* THE DATA *
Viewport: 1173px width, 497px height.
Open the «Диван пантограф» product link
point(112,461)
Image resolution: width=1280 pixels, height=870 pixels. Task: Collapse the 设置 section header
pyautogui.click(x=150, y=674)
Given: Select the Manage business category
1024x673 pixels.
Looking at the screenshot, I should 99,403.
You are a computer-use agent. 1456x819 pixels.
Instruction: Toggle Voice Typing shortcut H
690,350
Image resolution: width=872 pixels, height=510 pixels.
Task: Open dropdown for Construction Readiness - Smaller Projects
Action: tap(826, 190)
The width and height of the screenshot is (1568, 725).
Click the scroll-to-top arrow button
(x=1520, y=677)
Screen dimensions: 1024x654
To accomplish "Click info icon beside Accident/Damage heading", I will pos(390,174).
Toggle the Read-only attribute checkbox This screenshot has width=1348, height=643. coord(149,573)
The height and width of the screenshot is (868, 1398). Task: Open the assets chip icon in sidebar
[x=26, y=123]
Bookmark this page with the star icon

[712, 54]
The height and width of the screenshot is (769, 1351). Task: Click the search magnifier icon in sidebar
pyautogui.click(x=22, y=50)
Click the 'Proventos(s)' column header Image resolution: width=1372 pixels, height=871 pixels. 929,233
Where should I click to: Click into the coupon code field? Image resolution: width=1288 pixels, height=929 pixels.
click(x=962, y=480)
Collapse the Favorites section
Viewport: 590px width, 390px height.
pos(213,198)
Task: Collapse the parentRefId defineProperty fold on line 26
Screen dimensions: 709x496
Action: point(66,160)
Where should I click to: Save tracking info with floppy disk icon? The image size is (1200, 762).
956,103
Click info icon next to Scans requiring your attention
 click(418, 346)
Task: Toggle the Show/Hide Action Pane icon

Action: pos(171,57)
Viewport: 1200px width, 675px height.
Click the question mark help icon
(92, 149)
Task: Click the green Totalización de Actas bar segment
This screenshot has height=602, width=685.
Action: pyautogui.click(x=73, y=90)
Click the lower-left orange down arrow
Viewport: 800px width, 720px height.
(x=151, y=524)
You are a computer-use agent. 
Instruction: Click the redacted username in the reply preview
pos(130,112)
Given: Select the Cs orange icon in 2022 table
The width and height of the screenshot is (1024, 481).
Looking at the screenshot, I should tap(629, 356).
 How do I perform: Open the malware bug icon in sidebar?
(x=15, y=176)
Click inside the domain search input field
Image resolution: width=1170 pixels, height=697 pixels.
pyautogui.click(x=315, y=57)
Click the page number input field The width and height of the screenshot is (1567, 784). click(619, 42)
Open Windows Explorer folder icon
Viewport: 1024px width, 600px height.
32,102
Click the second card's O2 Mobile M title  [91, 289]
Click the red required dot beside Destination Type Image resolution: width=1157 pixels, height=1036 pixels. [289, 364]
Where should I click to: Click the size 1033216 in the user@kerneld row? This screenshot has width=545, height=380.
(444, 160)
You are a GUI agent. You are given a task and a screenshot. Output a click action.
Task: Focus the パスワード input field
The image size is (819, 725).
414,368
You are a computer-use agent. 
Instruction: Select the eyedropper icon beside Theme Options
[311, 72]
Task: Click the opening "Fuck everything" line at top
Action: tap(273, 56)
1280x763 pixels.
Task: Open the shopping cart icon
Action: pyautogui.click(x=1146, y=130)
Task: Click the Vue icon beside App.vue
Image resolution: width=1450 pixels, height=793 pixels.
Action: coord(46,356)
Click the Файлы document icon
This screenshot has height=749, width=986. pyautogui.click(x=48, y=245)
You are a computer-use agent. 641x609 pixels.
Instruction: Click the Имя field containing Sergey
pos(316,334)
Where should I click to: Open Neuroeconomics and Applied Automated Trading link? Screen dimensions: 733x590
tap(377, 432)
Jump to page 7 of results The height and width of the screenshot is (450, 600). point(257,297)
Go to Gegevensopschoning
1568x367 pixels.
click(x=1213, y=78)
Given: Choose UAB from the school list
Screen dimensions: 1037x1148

* WHAT THE EXERCISE ASKS *
Provide the count of lines above that contain "computer", without any other words.

* REPLY TO THE TASK *
4